As he drew near, he could hear the pump being worked out back. His head told him to continue on to the barn, but his feet rebelled and took him along the side of the house to the brick courtyard outside the kitchen. He peered around the dormant vines on the garden trellis to see Adele filling a bucket. His breath caught as he saw her golden hair gathered up in braids and neatly coiled together at the nape of her slender neck. He stepped back and leaned against the house. There were chores to get to, and he had no business spying on her. But he found his mind drifting back to the first time he had ever seen her.
Her hair had been the first thing he noticed. She’d been sitting under the tree in the school yard, knees pulled up to her head, on the verge of tears. She’d been Adele Braun back then, and she and her older brother, Erich, had moved to Ostrander from a German community in Zoar, Ohio, after the death of their parents. The other girls had not quite known what to think of such a tall girl with a thick accent.
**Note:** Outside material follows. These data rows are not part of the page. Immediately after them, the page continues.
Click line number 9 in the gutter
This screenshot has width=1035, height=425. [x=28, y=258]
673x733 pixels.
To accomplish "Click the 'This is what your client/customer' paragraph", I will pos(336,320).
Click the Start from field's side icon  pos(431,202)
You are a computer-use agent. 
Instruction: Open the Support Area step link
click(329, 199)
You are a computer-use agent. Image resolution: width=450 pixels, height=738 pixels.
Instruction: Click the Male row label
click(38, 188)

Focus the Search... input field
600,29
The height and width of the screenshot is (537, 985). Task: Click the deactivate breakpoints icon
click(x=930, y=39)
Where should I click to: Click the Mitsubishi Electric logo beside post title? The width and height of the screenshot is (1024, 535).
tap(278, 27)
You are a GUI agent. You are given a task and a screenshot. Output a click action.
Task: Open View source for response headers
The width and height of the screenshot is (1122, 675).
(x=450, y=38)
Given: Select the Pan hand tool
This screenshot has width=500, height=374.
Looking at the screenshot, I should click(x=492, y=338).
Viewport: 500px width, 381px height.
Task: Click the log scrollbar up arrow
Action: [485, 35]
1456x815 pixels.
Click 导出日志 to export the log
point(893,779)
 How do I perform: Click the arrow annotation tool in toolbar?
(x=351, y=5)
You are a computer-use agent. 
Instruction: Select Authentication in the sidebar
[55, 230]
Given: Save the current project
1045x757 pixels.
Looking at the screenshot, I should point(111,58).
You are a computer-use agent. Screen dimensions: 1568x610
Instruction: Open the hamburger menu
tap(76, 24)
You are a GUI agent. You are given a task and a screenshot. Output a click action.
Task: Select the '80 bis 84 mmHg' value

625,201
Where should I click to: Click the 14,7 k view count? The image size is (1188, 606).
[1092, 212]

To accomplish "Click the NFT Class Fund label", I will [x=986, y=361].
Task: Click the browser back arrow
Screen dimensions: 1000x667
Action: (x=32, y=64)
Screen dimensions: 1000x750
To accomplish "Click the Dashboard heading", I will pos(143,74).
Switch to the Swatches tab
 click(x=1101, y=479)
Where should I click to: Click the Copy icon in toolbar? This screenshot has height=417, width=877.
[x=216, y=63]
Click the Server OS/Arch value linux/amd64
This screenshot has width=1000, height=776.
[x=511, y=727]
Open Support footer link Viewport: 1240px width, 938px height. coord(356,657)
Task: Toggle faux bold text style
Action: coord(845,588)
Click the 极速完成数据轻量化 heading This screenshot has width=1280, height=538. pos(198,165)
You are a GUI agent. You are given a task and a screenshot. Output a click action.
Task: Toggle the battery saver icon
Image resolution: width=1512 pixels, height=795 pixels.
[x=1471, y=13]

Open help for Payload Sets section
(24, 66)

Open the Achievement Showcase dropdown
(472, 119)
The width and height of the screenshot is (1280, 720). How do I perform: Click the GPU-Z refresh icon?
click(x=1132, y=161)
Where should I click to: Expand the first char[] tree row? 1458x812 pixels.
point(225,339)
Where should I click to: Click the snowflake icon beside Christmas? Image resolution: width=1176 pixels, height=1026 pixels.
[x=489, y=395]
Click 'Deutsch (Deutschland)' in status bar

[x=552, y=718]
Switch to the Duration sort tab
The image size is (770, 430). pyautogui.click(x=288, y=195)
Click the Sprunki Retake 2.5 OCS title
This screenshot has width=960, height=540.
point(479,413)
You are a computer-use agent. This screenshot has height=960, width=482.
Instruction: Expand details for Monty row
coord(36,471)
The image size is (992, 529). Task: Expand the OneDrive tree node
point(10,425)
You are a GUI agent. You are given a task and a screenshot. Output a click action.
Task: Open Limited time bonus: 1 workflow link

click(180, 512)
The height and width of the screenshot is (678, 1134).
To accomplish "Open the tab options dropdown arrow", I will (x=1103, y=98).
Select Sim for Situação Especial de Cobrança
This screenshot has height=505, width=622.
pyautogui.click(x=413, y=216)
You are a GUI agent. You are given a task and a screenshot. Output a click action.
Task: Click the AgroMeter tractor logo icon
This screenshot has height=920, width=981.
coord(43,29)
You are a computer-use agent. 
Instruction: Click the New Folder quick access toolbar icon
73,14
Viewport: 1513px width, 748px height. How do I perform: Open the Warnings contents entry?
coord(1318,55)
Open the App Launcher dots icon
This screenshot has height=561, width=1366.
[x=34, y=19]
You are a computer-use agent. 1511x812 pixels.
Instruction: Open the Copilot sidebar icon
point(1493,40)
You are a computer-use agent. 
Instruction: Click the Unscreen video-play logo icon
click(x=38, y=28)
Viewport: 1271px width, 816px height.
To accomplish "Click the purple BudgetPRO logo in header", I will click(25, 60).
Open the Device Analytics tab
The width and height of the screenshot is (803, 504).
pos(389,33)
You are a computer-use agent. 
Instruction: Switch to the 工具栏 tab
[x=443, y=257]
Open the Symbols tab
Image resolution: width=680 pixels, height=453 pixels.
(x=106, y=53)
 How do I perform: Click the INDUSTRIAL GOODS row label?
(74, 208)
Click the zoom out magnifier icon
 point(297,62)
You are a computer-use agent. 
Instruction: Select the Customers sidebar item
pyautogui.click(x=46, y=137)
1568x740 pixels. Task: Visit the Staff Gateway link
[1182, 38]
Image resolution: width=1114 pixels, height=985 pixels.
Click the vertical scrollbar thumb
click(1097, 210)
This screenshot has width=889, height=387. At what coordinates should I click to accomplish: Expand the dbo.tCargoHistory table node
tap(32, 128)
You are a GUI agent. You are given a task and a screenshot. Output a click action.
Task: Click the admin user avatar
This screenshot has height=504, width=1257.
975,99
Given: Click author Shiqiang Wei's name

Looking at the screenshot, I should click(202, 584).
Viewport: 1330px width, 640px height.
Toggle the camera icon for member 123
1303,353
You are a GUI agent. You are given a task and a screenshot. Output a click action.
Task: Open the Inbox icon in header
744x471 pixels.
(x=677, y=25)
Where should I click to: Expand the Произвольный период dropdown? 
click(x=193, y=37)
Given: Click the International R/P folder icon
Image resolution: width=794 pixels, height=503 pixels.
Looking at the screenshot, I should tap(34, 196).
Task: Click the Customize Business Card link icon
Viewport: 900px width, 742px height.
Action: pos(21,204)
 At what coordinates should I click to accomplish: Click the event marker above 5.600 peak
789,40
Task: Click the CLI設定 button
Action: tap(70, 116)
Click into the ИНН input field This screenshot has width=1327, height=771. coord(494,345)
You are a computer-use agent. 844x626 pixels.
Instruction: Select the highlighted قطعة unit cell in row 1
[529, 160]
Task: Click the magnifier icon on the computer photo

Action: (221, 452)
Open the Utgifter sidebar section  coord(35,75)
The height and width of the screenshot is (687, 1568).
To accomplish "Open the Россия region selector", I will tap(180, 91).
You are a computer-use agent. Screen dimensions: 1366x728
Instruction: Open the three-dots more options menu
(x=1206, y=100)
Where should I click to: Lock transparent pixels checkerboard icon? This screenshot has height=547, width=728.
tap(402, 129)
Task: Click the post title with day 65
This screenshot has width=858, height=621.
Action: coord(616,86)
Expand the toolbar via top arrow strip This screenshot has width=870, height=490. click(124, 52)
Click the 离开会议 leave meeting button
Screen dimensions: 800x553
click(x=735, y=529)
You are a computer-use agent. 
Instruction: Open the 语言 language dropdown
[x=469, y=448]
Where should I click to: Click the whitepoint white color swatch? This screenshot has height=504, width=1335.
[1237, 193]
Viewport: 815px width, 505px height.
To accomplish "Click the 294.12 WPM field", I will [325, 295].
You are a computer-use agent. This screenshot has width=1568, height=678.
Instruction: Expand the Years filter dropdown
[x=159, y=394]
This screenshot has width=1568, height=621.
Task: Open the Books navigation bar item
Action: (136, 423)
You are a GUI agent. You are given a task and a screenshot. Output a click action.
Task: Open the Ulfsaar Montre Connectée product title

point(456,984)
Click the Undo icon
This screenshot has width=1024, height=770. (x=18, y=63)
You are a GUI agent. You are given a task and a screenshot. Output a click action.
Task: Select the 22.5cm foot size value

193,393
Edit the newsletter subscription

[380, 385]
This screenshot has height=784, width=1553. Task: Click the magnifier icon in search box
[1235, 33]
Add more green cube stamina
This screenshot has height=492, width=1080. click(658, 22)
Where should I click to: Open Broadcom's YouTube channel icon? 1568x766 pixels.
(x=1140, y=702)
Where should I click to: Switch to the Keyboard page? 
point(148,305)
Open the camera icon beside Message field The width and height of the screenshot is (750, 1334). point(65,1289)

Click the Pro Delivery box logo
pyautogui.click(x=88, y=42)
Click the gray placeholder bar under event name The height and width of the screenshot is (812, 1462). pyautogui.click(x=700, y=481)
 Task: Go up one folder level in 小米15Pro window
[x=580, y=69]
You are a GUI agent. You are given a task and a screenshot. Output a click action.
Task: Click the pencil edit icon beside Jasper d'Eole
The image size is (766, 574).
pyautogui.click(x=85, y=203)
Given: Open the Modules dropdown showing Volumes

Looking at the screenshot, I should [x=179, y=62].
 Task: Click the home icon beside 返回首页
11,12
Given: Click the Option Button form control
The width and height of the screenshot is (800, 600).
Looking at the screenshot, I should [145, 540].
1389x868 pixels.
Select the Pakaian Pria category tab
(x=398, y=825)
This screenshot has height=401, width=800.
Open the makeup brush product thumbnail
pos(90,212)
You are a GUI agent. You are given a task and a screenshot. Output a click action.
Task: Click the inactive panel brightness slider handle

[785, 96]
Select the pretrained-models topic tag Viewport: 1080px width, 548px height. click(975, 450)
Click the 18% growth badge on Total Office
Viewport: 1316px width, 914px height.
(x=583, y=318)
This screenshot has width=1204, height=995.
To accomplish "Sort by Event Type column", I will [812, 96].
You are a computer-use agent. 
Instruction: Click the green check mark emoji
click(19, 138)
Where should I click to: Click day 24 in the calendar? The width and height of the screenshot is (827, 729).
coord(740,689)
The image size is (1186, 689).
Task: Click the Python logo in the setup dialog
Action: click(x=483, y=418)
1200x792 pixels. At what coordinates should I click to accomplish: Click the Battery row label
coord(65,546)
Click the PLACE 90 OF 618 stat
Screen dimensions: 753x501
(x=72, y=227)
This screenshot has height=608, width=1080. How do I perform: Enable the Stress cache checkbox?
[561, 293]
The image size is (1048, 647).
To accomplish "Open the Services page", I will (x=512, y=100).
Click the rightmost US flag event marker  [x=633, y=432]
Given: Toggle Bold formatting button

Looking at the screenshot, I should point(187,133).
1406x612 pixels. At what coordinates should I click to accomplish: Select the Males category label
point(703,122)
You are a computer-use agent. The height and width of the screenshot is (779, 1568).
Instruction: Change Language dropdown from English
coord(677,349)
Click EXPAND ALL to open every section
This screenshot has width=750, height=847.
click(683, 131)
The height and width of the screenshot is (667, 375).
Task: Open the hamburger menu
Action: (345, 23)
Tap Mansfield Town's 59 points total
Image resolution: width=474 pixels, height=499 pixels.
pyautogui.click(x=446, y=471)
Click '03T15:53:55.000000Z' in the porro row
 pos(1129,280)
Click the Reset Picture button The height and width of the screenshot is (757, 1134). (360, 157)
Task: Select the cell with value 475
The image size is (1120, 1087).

Jonah and Nate Stephens had been on their way to their favorite lunch spot when he saw how bright her hair was—like corn silk. He’d stared at her until Nate had shoved him.
“Hey!”
“Well, stop starin’, Jonah! Bad enough the girls were teasing her.”
She looked up, and Jonah couldn’t breathe. Her eyes were so blue. It hadn’t seemed right to him that they were filled with tears. He glanced at Nate then looked down. “Sorry,” he mumbled. “We’ll leave you be.”
But Nate had edged closer and was glancing into her lunch pail. “What’s that? Sausage?”